Comune di Roma leader mondiale nella democrazia elettronica digitale?!

UPDATE May 20th 2016: una versione estesa ed aggiornata di questo post la trovi qui.

Con le elezioni comunali di Roma del 2016 è per la prima volta possibile che il Movimento Cinque Stelle possa controllare ed amministrare un grande comune d’Italia, il più grande.
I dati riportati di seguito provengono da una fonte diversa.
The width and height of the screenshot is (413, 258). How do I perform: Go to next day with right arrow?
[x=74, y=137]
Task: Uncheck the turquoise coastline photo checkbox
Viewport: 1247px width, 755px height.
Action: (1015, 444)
Sarà un’enorme occasione e responsabilità per dimostrare di poter mettere in pratica i principi di partecipazione, trasparenza e lotta contro corruzione e privilegi tanto affermati fino ad oggi dall’opposizione.
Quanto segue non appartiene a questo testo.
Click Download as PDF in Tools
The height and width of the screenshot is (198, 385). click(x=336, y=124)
Sarà altresì occasione di implementare con risorse adeguate e sul larga scala, i principi della democrazia diretta e partecipativa fortemente affermati dal movimento, attraverso innovative politiche, tecnologie e processi.
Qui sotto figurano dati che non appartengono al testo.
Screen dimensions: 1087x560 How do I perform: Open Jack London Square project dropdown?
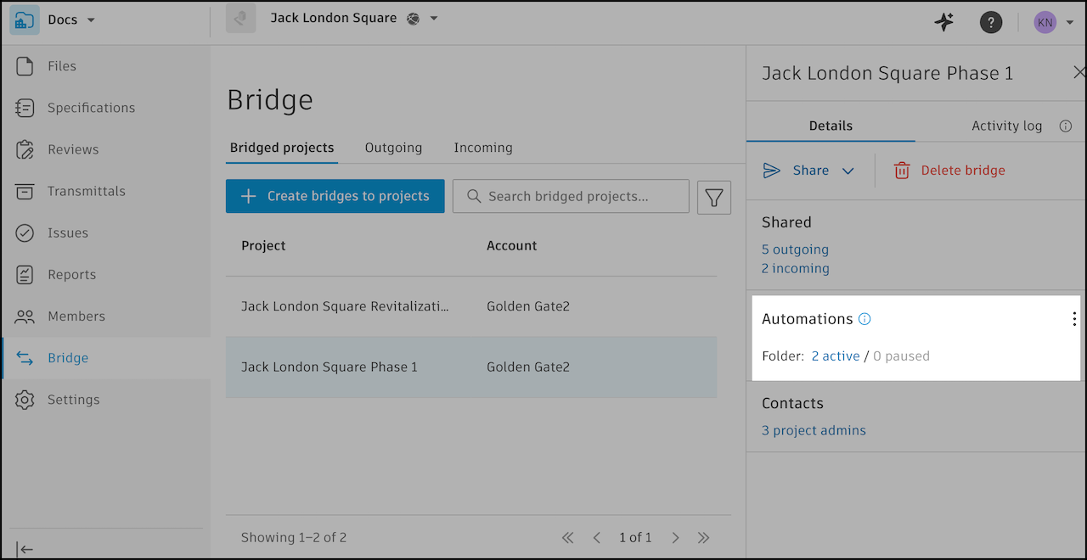coord(434,19)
Sarà interessante vedere quali sistemi il Comune di Roma deciderà di adottare, ovviamente attraverso bandi di gara, e in che misura soluzioni attualmente disponibili sul mercato possano fornire livelli di inclusività, di sicurezza e privacy che richiede la Costituzione Italiana, la Carta Europea dei Diritti dell’uomo, e probabilmente i cittadini di Roma, e una buona parte del 97% dei votanti romani del Movimento che hanno scelto di non utilizzare gli strumenti di partecipazione online gratuiti predisposti dal Movimento.

L’amministrazione entrante potrebbe prendere atto della mancanza di tali strumenti e quindi attivare da una parte bandi di gara a breve termine per una fornitura di strumenti per un utilizzo in bassa-scala e/o sperimentale, ed al contempo bandi di gara a lungo termine – in linea e coordinamento con programmi EU pre-commercial procurement, che includano un sostanziale livello di ricerca applicata e sostanziale innovazione di sistemi esistenti per soddisfare i requisiti di cui sopra.